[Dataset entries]
____________________
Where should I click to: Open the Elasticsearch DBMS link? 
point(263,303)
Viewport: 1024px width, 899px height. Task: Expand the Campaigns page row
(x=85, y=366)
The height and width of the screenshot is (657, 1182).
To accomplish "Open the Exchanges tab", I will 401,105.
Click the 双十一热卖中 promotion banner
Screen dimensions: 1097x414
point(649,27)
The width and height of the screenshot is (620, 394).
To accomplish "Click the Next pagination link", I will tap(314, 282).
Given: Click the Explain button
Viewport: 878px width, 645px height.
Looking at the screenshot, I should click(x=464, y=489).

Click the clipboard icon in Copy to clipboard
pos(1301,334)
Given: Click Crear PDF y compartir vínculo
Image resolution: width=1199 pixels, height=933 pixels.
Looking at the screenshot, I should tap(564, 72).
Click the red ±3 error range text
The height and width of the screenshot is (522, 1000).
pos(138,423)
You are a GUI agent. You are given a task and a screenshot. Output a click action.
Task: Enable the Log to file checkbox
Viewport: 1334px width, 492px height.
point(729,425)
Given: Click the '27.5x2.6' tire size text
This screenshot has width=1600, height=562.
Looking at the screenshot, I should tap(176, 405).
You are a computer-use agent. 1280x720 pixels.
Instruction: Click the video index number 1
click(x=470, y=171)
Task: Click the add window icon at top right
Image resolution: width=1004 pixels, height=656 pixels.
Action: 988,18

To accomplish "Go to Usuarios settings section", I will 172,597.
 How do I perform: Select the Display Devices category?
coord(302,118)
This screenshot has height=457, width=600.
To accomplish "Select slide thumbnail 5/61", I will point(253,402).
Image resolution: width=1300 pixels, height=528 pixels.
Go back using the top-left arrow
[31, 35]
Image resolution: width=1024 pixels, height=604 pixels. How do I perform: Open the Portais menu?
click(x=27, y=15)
____________________
Exercise: Please find every line in the records above that holds the word "agent" and copy it.

Your response:
You are a GUI agent. You are given a task and a screenshot. Output a click action.
You are a computer-use agent. 1280x720 pixels.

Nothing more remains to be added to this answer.